Born in Golleville on 2 June 1673, he was a squire, Lord of Launay, Bretonnière, Hennodière, Mesnil and La Motte, Lord of the Varengère (1746), and knight of the Royal and Military Order of Saint Louis.

He was first married in 1721 to Catherine Charlotte Sevin de Quincy, daughter of General Charles Sevin de Quincy and Genevieve Pecquot de Saint-Maurice, who died on 27 February 1736 at the age of 36 years.

On 12 April 1736, he married Charlotte Renée Aubry d'Armanville, Lady of Issy and Pourpry, with whom he had Bernard René Jourdan de Launay; who was to become the final governor of the Bastille.

He died suddenly in 1749, aged 76, near Saint Benoit in Paris while leaving Madame Beuclerc's home.

===Pierre Baisle===
Pierre Baisle was appointed Governor of the Bastille on 6 August 1749.

He was a Bordeaux man exempt from the Garde-du-corps, captain of the Regiment of Champagne and lieutenant du roi at the Château de Vincennes.

He died at his post on 5 December 1758.

===François-Jérôme d'Abadie===
François-Jérôme d'Abadie born in Grenade-en-Marsan, former captain in the Regiment of Piedmont having the rank of colonel, and lieutenant du roi in the Bastille since 1 December 1750, was appointed governor on 8 December 1758 and succeeded Pierre Baisle.

A Governor of the Bastille was subordinate to the Lieutenant-General of Police. He could do nothing without the express order of the magistrate, and Francois-Jerome d'Abadie thought himself obliged to take the orders of the Chief of Police before allowing a prisoner to shave.

A prisoner bothered by his long beard had asked the Governor to allow him to shave. The Governor had ordered Major Chevalier to write to the Chief of Police. A copy of Chevalier's pleading on 31 May 1756:

"Monsieur Pizzoni asks to write to you; we await your orders accordingly. This prisoner has nothing to wear, we lend him the store, chemises, handkerchiefs, bonnets, nightclothes and slippers. Monsieur Pizzoni has been here since the 17th; he has not yet been shaved, he asks in favor of it. I have the honor ... "

The Lieutenant of Police replied in the margin on 3 June 1756:

"I would like him to write to me and shave him".

François-Jérôme d'Abadie died on 18 May 1761 and was succeeded by Antoine-Joseph de Jumilhac.

===Antoine-Joseph de Jumilhac===
After the death of Abadie in 1761, it was Antoine-Joseph-Marie Macosi de Jumilhac, First Gentleman of Stanisław Leszczyński, Duke of Lorraine and Bar, that succeeded to governance.

Major Chevalier still officiated in 1771. On September 13, he wrote to the Lieutenant-General of Police:

"The head of Monsieur La Riviere is always heated and I begin to despair that his poor head may not heal without the remedy ... With profound respect ... "

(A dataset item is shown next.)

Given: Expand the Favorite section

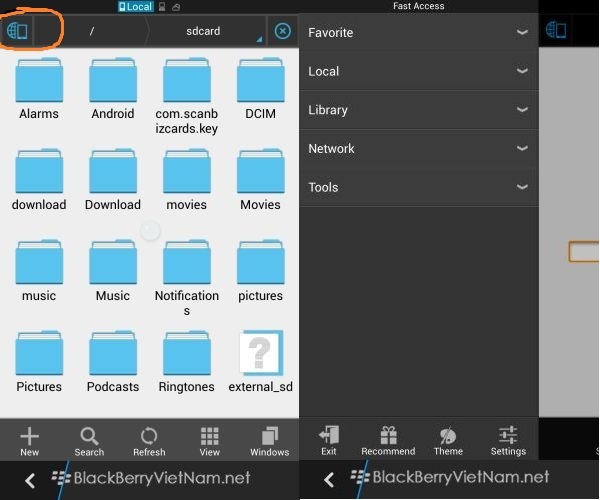Looking at the screenshot, I should (x=419, y=33).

On the sidelines the magistrate wrote: "To hang"

===Bernard-René Jourdan de Launay===

Bernard-Rene Jourdan de Launay was the last Governor of the Bastille and took his post in October 1776. He paid Jumilhac 300,000 livres for his post as governor.

The Marquis de Launay was born in the Bastille in 1740. His father, René Jourdan de Launay, had already been governor for twelve years and died there nine years after his birth. He was a Black Musketeer of the King, officer in the Gardes Françaises until 1763–1764, then captain of a cavalry regiment.

During the Storming of the Bastille on 14 July 1789, De Launay was arrested and escorted to the town hall by one of the leaders of the Revolution, Pierre-Augustin Hulin. In the Place de Greve the furious crowd attacked the escort, assaulting and eventually beheading Governor Launay.

===Prosper Soulès===
After the capture of the fortress, Prosper Soulès assumed the interim duties of acting commander.

==Bibliography==
- Charpentier, La Bastille dévoilée, 1789 ;
- Jules de Gaulle, Nouvelle Histoire de Paris et de ses environs, (notes et introduction par Charles Nodier, de l'Académie française), Paris, Pourrat frères éditeurs, 1839, tome II ;
- Félix et Louis Lazare, Dictionnaire administratif et historique des rues de Paris et de ses monuments, Paris, 1844 ;
- Fernand Bournon, La Bastille, histoire et description, Paris, Imprimerie Nationale, 1893 ;
- Frantz Funck-Brentano, La Bastille, histoire et description des bâtiments, administration, régime de la prison, événements historiques, Bibliothèque de l'École des chartes, vol. 55, No. 55, Paris, 1894 ;
- Dufey, La Bastille; Mémoires pour servir à l'histoire secrète du gouvernement Français.